- Objective
Copy each of the rows below word for word.

- Records for this task

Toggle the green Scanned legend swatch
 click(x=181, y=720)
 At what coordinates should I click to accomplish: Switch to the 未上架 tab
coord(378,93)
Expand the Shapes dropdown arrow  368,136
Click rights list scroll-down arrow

- Solution
Toggle the green Scanned legend swatch
 click(x=181, y=720)
 At what coordinates should I click to accomplish: Switch to the 未上架 tab
coord(378,93)
Expand the Shapes dropdown arrow  368,136
Click rights list scroll-down arrow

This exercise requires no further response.